Als weiterer Vorteil, neben der gesteigerten Effizienz der Ansteuerung, erwärmen sich die PowerMOSFETs weniger, je nach realisiertem Wärmewiderstand Rth um bis zu 20 bis 30 K. Dadurch kann das Wärmemanagement des Gesamtsystems unter Umständen wesentlich vereinfacht und zudem die PowerMOSFETs bei niedrigeren Temperaturen betrieben werden, was die Langzeitzuverlässigkeit des Systems erhöht.

Schlussfolgerung

Durch die ANL2-Technologie können, im Zusammenspiel mit den leistungsstarken Gehäusen von Renesas Electronics, Bauteile realisiert werden, die exzellente On-Widerstandswerte mit möglichst kleinen Gehäusen wie dem HSON-8 kombinieren und so ein effizientes Schalten von hohen Strömen bei geringem Platzbedarf ermöglichen. Wie in Bild 4 dargestellt, deckt die Produktpalette von ANL2 PowerMOSFETs mit Durchbruchsspannungen von 40 V und 55 V einen großen Leistungsbereich und populäre Gehäuseformen, sowohl SMD als auch THD, ab. Als Teil der NP-Produktfamilie von Renesas Electronics sind die Bauteile für Automobilanwendungen voll AEC-Q101 qualifiziert, erfüllen alle Vorgaben hinsichtlich RoHS und ELV und weisen weltweit führende elektrische und thermische Eigenschaften für automotive PowerMOSFETs auf.

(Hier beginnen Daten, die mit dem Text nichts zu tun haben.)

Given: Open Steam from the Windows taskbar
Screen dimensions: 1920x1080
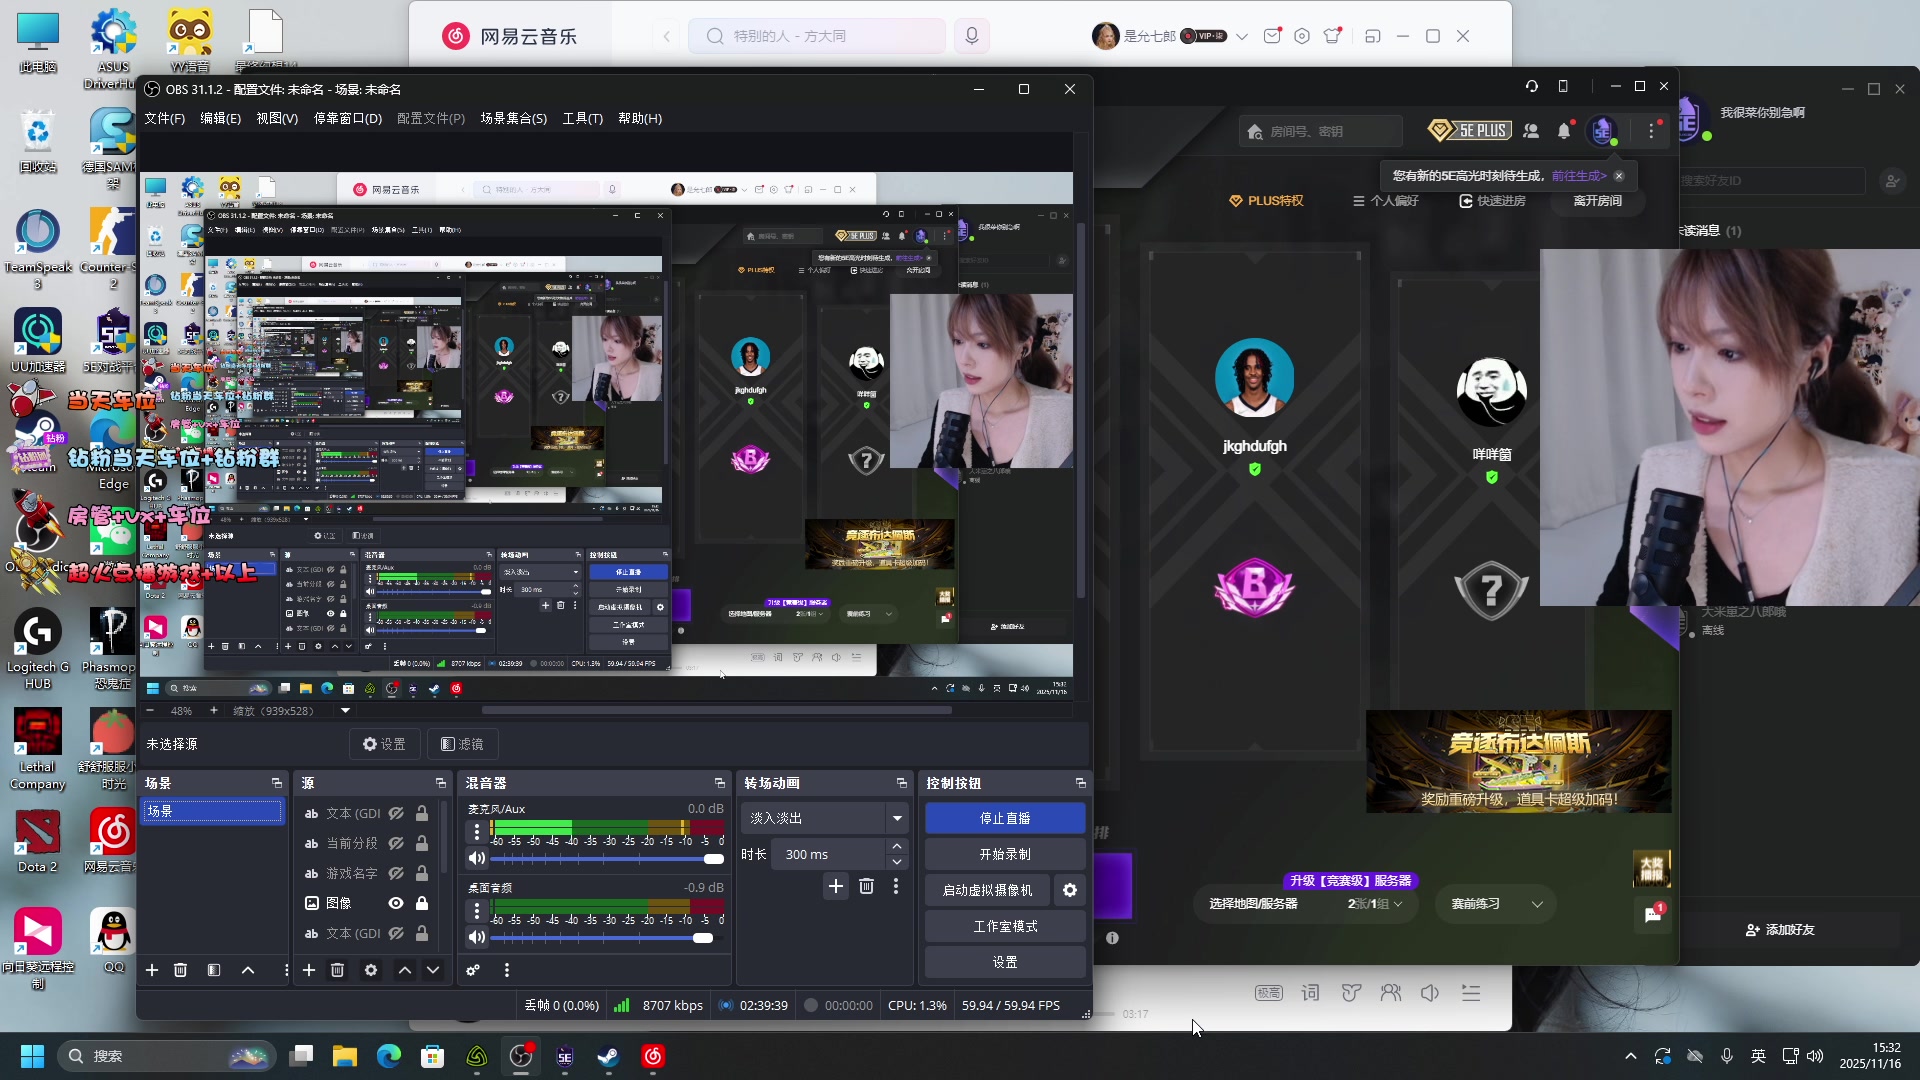Looking at the screenshot, I should [x=608, y=1056].
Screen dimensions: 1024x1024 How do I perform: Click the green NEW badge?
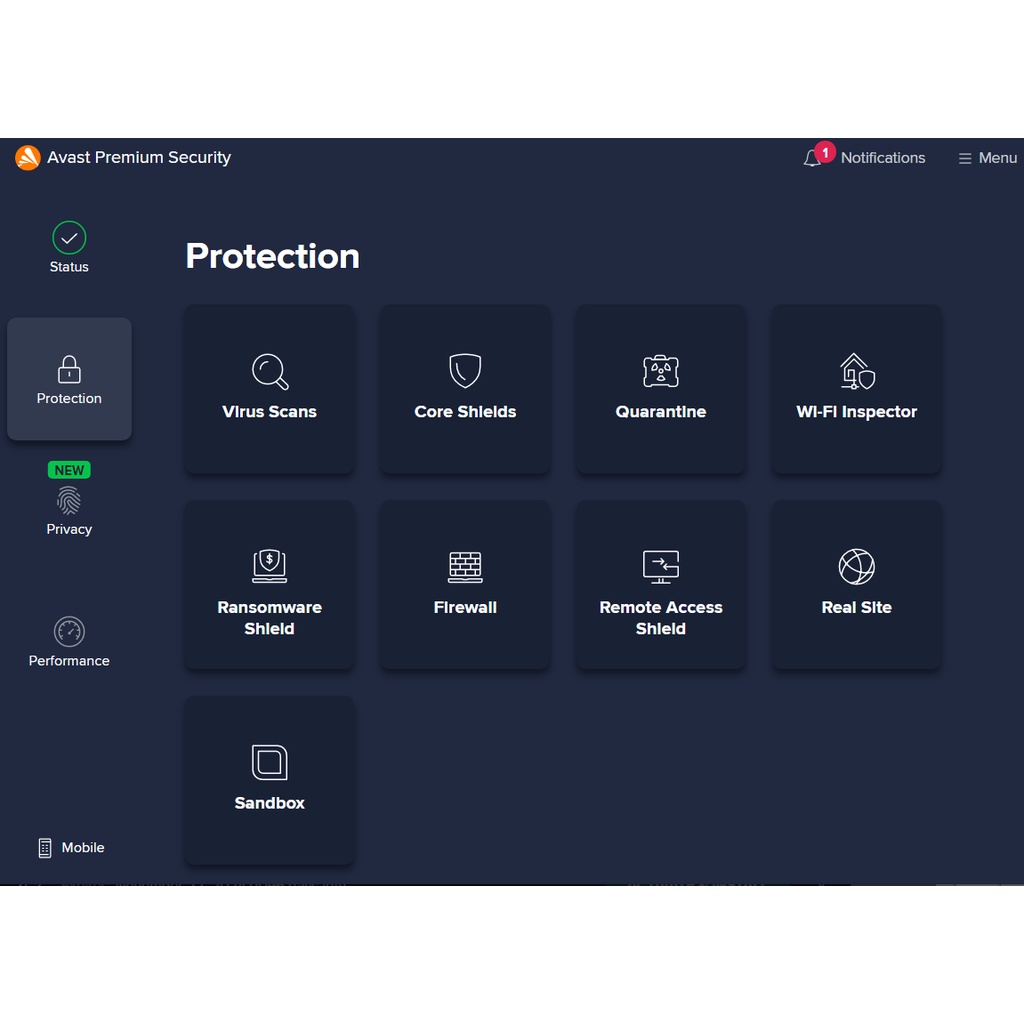tap(69, 470)
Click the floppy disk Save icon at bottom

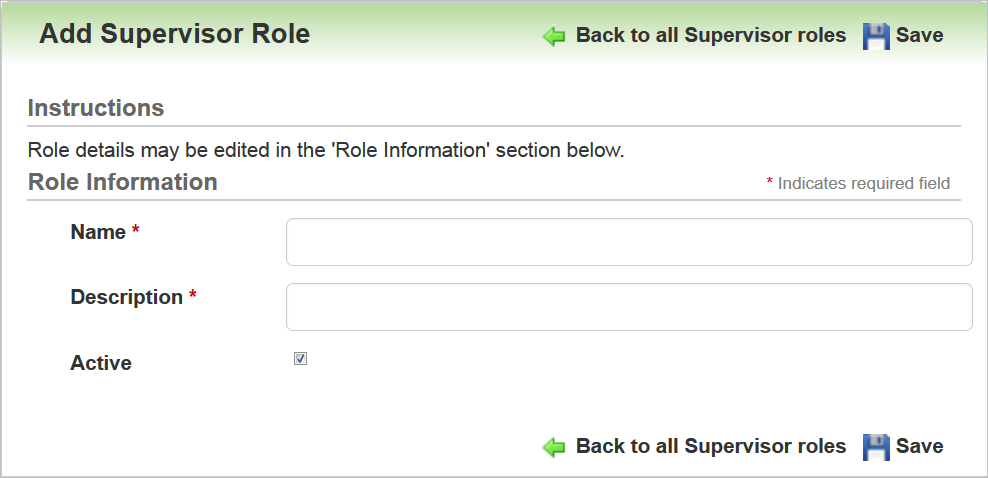(x=876, y=447)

Einsatzgebiet für die Technologie sind alle Bereiche, die hohe Anforderungen an die Leistungsfähigkeit der PowerMOSFETs im Hinblick auf die Systemeffizienz sowie an den benötigten Bauraum stellen. Die Kombination von optimierten elektrischen Eigenschaften der ANL2-Technologie mit der großen Robustheit der Gehäuse bietet alle Möglichkeiten, Automotive-Anwendungen im Hinblick auf Effizienz, Energieeinsparung und den Bauraum zu optimieren, natürlich nicht nur für Motoransteuerungen, sondern auch für DC/DC-Wandler oder Verpolschutz. 

Dr. Felix Hüning

: Dr. Felix Hüning ist Principal Engineer, Power Semiconductors Product Unit, Power MOSFET, bei Renesas Electronics Europe.